:: Task inputs ::

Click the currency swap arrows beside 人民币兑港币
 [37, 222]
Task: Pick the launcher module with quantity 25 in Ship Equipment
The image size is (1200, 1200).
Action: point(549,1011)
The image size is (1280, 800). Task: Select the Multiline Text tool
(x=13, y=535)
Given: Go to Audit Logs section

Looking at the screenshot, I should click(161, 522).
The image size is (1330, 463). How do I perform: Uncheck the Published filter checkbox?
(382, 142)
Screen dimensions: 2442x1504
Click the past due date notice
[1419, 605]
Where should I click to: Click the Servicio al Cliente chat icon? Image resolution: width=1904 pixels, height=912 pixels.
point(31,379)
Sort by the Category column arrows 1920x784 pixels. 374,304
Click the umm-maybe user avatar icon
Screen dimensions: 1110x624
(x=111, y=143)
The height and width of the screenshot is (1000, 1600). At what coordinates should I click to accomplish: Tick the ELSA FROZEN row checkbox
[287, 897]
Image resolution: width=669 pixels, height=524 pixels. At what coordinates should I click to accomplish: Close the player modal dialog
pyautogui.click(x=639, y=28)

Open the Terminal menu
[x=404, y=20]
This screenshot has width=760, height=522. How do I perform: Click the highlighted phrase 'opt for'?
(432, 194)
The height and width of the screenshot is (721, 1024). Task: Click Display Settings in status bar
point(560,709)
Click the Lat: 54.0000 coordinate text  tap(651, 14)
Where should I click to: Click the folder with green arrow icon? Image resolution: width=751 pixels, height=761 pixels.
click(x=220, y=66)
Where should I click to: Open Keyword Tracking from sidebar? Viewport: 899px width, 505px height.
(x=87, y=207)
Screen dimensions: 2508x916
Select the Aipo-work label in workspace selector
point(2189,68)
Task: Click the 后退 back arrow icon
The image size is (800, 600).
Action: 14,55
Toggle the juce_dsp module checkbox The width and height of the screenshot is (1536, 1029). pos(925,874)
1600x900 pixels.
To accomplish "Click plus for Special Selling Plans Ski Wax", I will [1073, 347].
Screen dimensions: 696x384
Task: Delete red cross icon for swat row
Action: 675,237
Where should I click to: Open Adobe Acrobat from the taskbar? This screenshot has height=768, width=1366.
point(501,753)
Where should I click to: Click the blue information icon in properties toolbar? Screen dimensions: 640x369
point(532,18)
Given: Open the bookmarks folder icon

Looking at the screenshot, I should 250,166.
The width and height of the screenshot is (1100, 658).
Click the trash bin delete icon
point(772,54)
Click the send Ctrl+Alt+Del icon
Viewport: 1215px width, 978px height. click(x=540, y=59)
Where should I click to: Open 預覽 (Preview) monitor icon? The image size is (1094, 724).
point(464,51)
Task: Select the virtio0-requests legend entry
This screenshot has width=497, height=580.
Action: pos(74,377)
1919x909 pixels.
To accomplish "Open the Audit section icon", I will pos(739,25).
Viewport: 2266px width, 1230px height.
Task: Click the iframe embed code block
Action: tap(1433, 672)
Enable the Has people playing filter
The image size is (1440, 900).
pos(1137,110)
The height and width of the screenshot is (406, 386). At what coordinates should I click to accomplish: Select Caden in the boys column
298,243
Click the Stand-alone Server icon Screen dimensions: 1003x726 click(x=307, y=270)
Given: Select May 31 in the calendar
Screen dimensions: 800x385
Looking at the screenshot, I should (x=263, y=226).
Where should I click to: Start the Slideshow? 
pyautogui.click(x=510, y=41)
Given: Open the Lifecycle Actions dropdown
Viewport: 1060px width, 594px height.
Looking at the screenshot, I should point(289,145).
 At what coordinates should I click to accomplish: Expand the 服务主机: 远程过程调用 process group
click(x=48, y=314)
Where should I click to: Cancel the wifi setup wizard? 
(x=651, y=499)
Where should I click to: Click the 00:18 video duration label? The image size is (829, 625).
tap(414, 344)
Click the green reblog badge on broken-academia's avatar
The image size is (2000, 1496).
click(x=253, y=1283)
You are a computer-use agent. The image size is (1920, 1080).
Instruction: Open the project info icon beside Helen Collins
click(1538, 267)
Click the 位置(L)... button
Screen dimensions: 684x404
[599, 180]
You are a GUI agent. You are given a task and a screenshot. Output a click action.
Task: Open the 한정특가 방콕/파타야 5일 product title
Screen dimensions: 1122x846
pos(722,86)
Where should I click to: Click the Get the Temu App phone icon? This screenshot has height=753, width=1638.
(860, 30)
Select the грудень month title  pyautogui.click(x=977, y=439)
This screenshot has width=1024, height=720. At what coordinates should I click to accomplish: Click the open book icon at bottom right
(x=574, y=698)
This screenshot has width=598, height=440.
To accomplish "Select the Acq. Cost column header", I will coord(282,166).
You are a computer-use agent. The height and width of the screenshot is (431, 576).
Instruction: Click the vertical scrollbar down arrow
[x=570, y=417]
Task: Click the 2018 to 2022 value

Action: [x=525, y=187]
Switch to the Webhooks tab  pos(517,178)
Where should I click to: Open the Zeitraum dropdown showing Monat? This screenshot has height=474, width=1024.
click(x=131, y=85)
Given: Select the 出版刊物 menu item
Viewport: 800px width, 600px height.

:::

• [Exercise instructions] Rewrite the lines above, changing every "Where should I click to" to "Where do I click to" and keeping everything else the same.

• [Result of this exercise]
Click the currency swap arrows beside 人民币兑港币
 [37, 222]
Task: Pick the launcher module with quantity 25 in Ship Equipment
The image size is (1200, 1200).
Action: point(549,1011)
The image size is (1280, 800). Task: Select the Multiline Text tool
(x=13, y=535)
Given: Go to Audit Logs section

Looking at the screenshot, I should click(161, 522).
The image size is (1330, 463). How do I perform: Uncheck the Published filter checkbox?
(382, 142)
Screen dimensions: 2442x1504
Click the past due date notice
[1419, 605]
Where do I click to: Click the Servicio al Cliente chat icon? Image resolution: width=1904 pixels, height=912 pixels.
point(31,379)
Sort by the Category column arrows 1920x784 pixels. 374,304
Click the umm-maybe user avatar icon
Screen dimensions: 1110x624
(x=111, y=143)
The height and width of the screenshot is (1000, 1600). At what coordinates should I click to accomplish: Tick the ELSA FROZEN row checkbox
[287, 897]
Image resolution: width=669 pixels, height=524 pixels. At what coordinates should I click to accomplish: Close the player modal dialog
pyautogui.click(x=639, y=28)

Open the Terminal menu
[x=404, y=20]
This screenshot has width=760, height=522. How do I perform: Click the highlighted phrase 'opt for'?
(432, 194)
The height and width of the screenshot is (721, 1024). Task: Click Display Settings in status bar
point(560,709)
Click the Lat: 54.0000 coordinate text  tap(651, 14)
Where do I click to: Click the folder with green arrow icon? Image resolution: width=751 pixels, height=761 pixels.
click(x=220, y=66)
Where do I click to: Open Keyword Tracking from sidebar? Viewport: 899px width, 505px height.
(x=87, y=207)
Screen dimensions: 2508x916
Select the Aipo-work label in workspace selector
point(2189,68)
Task: Click the 后退 back arrow icon
The image size is (800, 600).
Action: 14,55
Toggle the juce_dsp module checkbox The width and height of the screenshot is (1536, 1029). pos(925,874)
1600x900 pixels.
To accomplish "Click plus for Special Selling Plans Ski Wax", I will [1073, 347].
Screen dimensions: 696x384
Task: Delete red cross icon for swat row
Action: 675,237
Where do I click to: Open Adobe Acrobat from the taskbar? This screenshot has height=768, width=1366.
point(501,753)
Where do I click to: Click the blue information icon in properties toolbar? Screen dimensions: 640x369
point(532,18)
Given: Open the bookmarks folder icon

Looking at the screenshot, I should 250,166.
The width and height of the screenshot is (1100, 658).
Click the trash bin delete icon
point(772,54)
Click the send Ctrl+Alt+Del icon
Viewport: 1215px width, 978px height. click(x=540, y=59)
Where do I click to: Open 預覽 (Preview) monitor icon? The image size is (1094, 724).
point(464,51)
Task: Select the virtio0-requests legend entry
This screenshot has width=497, height=580.
Action: pos(74,377)
1919x909 pixels.
To accomplish "Open the Audit section icon", I will pos(739,25).
Viewport: 2266px width, 1230px height.
Task: Click the iframe embed code block
Action: tap(1433, 672)
Enable the Has people playing filter
The image size is (1440, 900).
pos(1137,110)
The height and width of the screenshot is (406, 386). At what coordinates should I click to accomplish: Select Caden in the boys column
298,243
Click the Stand-alone Server icon Screen dimensions: 1003x726 click(x=307, y=270)
Given: Select May 31 in the calendar
Screen dimensions: 800x385
Looking at the screenshot, I should (x=263, y=226).
Where do I click to: Start the Slideshow? 
pyautogui.click(x=510, y=41)
Given: Open the Lifecycle Actions dropdown
Viewport: 1060px width, 594px height.
Looking at the screenshot, I should point(289,145).
 At what coordinates should I click to accomplish: Expand the 服务主机: 远程过程调用 process group
click(x=48, y=314)
Where do I click to: Cancel the wifi setup wizard? 
(x=651, y=499)
Where do I click to: Click the 00:18 video duration label? The image size is (829, 625).
tap(414, 344)
Click the green reblog badge on broken-academia's avatar
The image size is (2000, 1496).
click(x=253, y=1283)
You are a computer-use agent. The image size is (1920, 1080).
Instruction: Open the project info icon beside Helen Collins
click(1538, 267)
Click the 位置(L)... button
Screen dimensions: 684x404
[599, 180]
You are a GUI agent. You are given a task and a screenshot. Output a click action.
Task: Open the 한정특가 방콕/파타야 5일 product title
Screen dimensions: 1122x846
pos(722,86)
Where do I click to: Click the Get the Temu App phone icon? This screenshot has height=753, width=1638.
(860, 30)
Select the грудень month title  pyautogui.click(x=977, y=439)
This screenshot has width=1024, height=720. At what coordinates should I click to accomplish: Click the open book icon at bottom right
(x=574, y=698)
This screenshot has width=598, height=440.
To accomplish "Select the Acq. Cost column header", I will coord(282,166).
You are a computer-use agent. The height and width of the screenshot is (431, 576).
Instruction: Click the vertical scrollbar down arrow
[x=570, y=417]
Task: Click the 2018 to 2022 value

Action: [x=525, y=187]
Switch to the Webhooks tab  pos(517,178)
Where do I click to: Open the Zeitraum dropdown showing Monat? This screenshot has height=474, width=1024.
click(x=131, y=85)
Given: Select the 出版刊物 menu item
Viewport: 800px width, 600px height.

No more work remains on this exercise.